Ces protocoles seront affichés dans les services et prévoiront une large délégation au personnel infirmier de l'utilisation des antalgiques :
- la satisfaction des patients hospitalisés en matière de traitement de la douleur sera mesurée et la prise en charge de la douleur sera évaluée dans le cadre de l'accréditation des établissements ;
- enfin, je souhaite consacrer une semaine de la fin de l'année 98 comme semaine sans douleur sur tout le territoire national, aussi bien en ville que dans les hôpitaux : il me paraît essentiel de démontrer à nos concitoyens, de vous démontrer en même temps que l'on peut ne pas souffrir et donc que l'on doit ne pas souffrir. A l'occasion de cette semaine, la douleur sera mesurée, sous forme d'enquête dite « un jour donné » avant la semaine, pendant et après, dans nos hôpitaux et les résultats en seront publiés.

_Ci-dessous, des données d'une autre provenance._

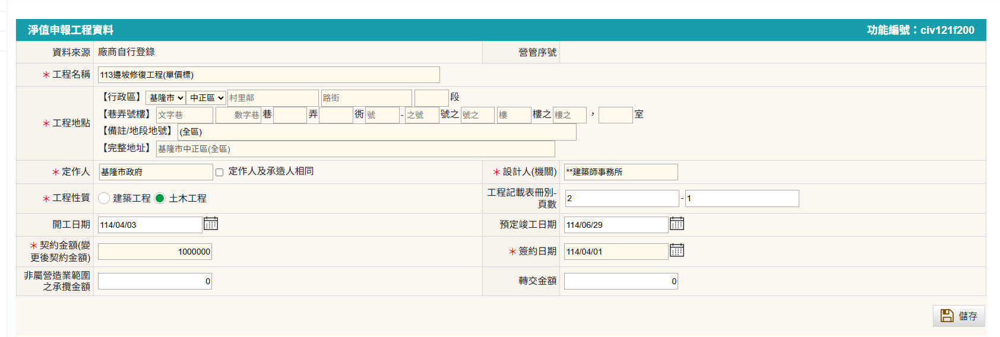Screen dimensions: 1000x337
Task: Open the 中正區 district dropdown
Action: click(206, 98)
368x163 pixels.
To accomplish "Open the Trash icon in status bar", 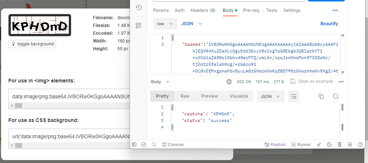I will pyautogui.click(x=340, y=145).

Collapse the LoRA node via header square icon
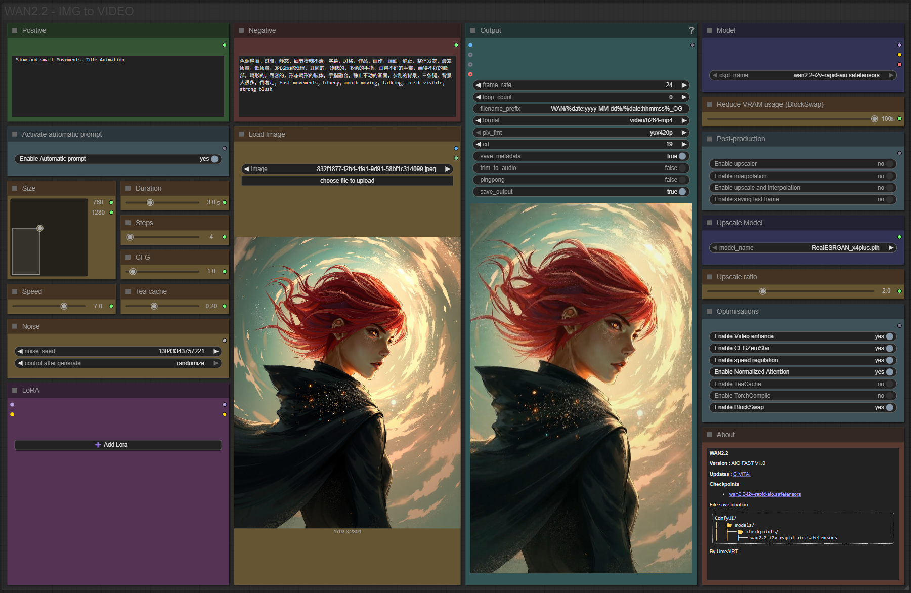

La prise en charge de la douleur fait partie des exigences de qualité des soins attendue de tous en 1998.
Je sais que cette adoption d'un comportement nouveau dans les activités professionnelles quotidiennes peut être ressentie comme difficile. Je ne saurais donc trop vous rappeler que ce n'est pas parce que les choses sont difficiles qu'on ne les affronte pas, mais que c'est parce qu'on ne les affronte pas qu'elles sont difficiles. Il n'y a pas d'obstacle insurmontable, à mon sens, il n'y a que des obstacles que l'on renonce à surmonter.
C'est ainsi que malgré la malédiction divine et grâce aux techniques de préparation et à l'anesthésie péridurale, les femmes enfantent moins ou n'enfantent plus dans la douleur.

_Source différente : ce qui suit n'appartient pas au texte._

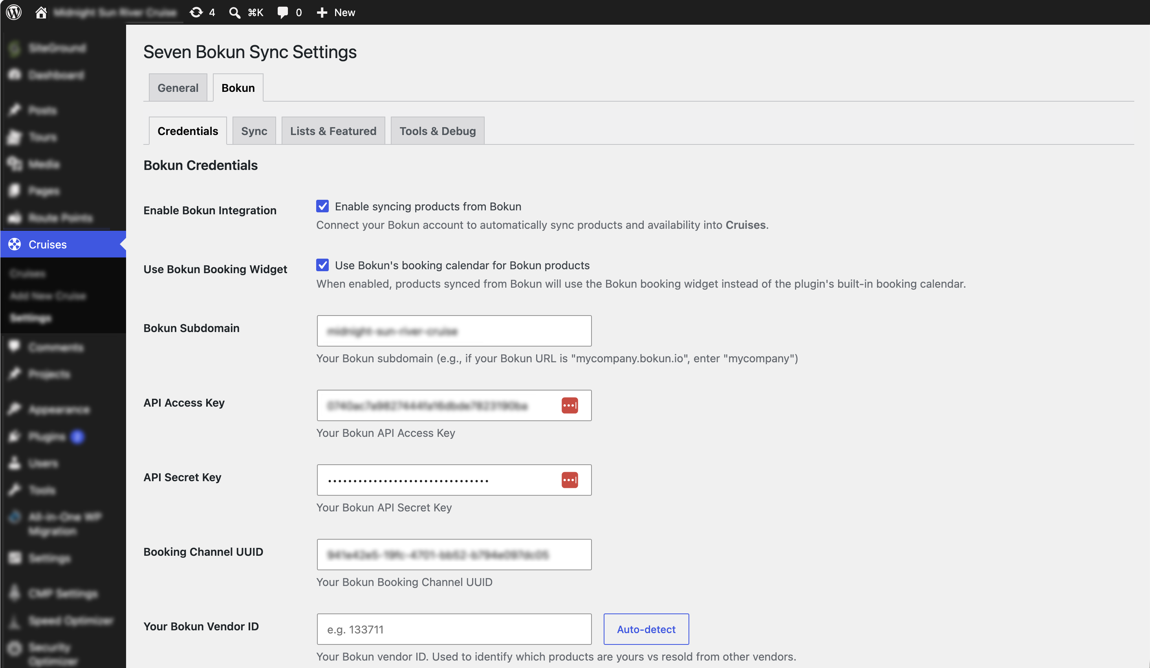Screen dimensions: 1150x668
Task: Click password manager icon in API Access Key
Action: point(570,405)
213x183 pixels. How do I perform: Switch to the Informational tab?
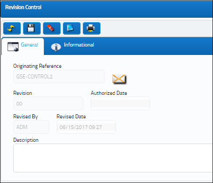pyautogui.click(x=79, y=45)
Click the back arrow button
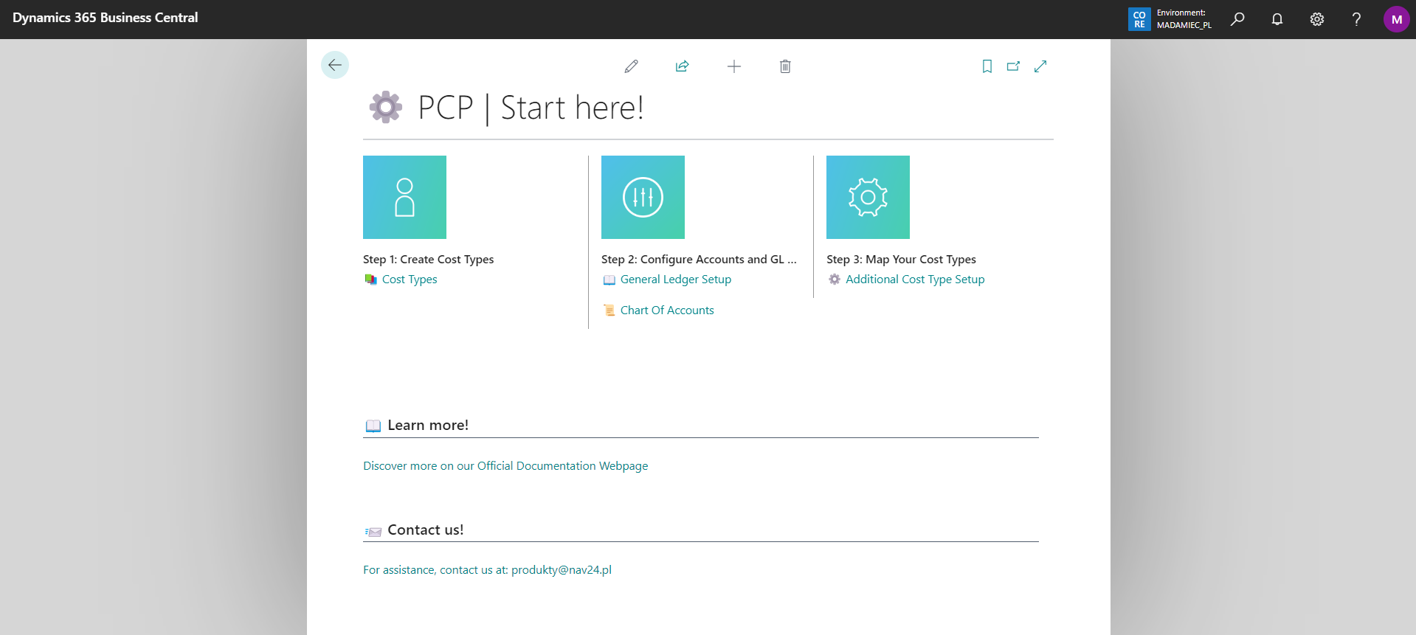Image resolution: width=1416 pixels, height=635 pixels. [335, 65]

Il aura toutefois fallu quinze ans pour que l'utilisation des péridurales au cours de l'accouchement passe de 4 à 49 %.
Sur le plan médical, cette technique s'est aujourd'hui banalisée en raison de sa vocation analgésique, mais également de la possibilité qu'elle offre d'utiliser les doses optimales de produit, préservant ainsi le foetus.
Il est toutefois étrange de constater qu'à deux ans de l'an 2000, environ 50 % des femmes accouchent toujours sans anesthésie, qu'elle soit péridurale ou générale : que les mentalités sont longues à changer !
Je souhaite, à la veille de la journée internationale des femmes, que l'on se fixe comme objectif que d'ici l'an 2000 toutes les femmes qui le souhaitent accouchent sous péridurale.
Participez à la diffusion de ce message dans les milieux professionnels où vous intervenez. Rappelez l'enjeu et l'affirmation éthique que nous défendons ensemble : que chaque malade reçoive les soins adaptés dans les conditions qu'il est en droit d'attendre.
La douleur devrait être retenue, dans les jours qui viennent, pour l'année 1998 comme d'intérêt général par le Premier ministre. Car, au-delà des professionnels, il faut aussi sensibiliser le public. Dans ce domaine, comme d'autres, ce sont les malades qui font évoluer les pratiques médicales. C'est dans cette humilité que la médecine puise sa grandeur.